One of the biggest milestones in your baby’s first year is introducing solid foods, which many people also hope results in more sleep for mamma!

**Please note, that there are no studies that prove introducing solid foods results in more sleep. GI disruption associated with new foods can actually cause more night waking. Don’t introduce solids before four to six months in hopes of getting more sleep. However, if your baby is developmentally ready for solids – you’re in the right spot.

I know that this step can come with a lot of anxiety since you’ve been relying on breastmilk or formula for nourishment thus far. To compound the stress, there is contradicting advice on when introducing solids is best, what baby’s first food should be, and how much they should get.
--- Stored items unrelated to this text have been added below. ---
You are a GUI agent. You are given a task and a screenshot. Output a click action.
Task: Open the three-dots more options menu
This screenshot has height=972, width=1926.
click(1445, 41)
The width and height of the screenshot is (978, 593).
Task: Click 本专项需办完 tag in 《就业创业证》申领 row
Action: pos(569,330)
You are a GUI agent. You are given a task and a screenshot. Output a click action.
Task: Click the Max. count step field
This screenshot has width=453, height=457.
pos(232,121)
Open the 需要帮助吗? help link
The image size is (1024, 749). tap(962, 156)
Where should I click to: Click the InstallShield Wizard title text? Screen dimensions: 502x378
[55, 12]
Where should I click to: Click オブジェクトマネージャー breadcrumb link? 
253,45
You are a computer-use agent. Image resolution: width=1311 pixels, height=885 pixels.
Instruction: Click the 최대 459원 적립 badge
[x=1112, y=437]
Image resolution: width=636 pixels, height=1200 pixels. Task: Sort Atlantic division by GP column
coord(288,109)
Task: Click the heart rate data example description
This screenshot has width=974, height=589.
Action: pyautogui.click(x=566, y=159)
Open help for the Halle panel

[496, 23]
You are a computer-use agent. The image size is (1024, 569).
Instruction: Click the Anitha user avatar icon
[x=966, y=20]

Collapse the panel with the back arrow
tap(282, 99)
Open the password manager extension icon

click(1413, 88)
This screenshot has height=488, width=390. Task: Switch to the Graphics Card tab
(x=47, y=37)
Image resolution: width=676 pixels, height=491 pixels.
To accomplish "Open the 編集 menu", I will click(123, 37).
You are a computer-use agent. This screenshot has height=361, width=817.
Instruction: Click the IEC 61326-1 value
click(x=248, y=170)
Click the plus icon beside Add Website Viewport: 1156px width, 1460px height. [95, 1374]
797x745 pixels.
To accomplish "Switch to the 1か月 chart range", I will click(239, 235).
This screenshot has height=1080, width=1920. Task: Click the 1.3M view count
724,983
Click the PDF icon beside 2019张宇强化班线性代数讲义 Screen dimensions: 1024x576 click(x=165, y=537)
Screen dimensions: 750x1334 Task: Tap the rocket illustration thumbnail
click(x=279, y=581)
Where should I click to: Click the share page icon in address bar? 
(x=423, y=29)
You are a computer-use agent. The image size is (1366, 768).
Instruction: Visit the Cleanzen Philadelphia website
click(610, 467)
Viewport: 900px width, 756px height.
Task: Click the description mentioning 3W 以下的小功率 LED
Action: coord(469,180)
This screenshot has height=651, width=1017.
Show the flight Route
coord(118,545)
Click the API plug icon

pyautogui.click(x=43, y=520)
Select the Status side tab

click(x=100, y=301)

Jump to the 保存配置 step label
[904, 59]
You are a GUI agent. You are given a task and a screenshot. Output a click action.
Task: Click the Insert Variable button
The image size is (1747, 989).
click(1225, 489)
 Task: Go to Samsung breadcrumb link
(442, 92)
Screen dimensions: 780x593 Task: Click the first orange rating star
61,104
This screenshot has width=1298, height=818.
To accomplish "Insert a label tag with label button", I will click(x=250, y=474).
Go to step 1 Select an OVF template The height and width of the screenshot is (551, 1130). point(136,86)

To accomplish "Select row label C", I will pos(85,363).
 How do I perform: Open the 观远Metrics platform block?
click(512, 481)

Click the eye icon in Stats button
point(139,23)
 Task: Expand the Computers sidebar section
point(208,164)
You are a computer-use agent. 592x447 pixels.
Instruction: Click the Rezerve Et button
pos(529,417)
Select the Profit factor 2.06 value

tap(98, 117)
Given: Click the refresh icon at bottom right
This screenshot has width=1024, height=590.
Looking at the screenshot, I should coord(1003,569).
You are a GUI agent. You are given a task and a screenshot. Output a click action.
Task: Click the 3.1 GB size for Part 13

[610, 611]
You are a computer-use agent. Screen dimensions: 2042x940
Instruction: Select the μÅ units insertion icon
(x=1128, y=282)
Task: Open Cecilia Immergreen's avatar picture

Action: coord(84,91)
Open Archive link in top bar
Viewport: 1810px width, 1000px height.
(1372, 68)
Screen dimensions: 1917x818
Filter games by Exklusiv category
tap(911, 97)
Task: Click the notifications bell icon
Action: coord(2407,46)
With all these variables it’s no wonder you may not feel there is a clear-cut path to solid food. Have no fear, this post is a comprehensive guide to introducing solids. You’ll find information on what foods are best (many!) how to ensure baby gets the right nutrients, as well as when to begin!  I also cover some of the common challenges when introducing solids, like baby constipation and allergies, so let’s dive in.

This post probably contains affiliate links. That means if you buy something using one of my links I may receive a small commission – at no additional cost to you! How cool is that? It’s kind of boring, but feel free to read my full disclosure if you want more info.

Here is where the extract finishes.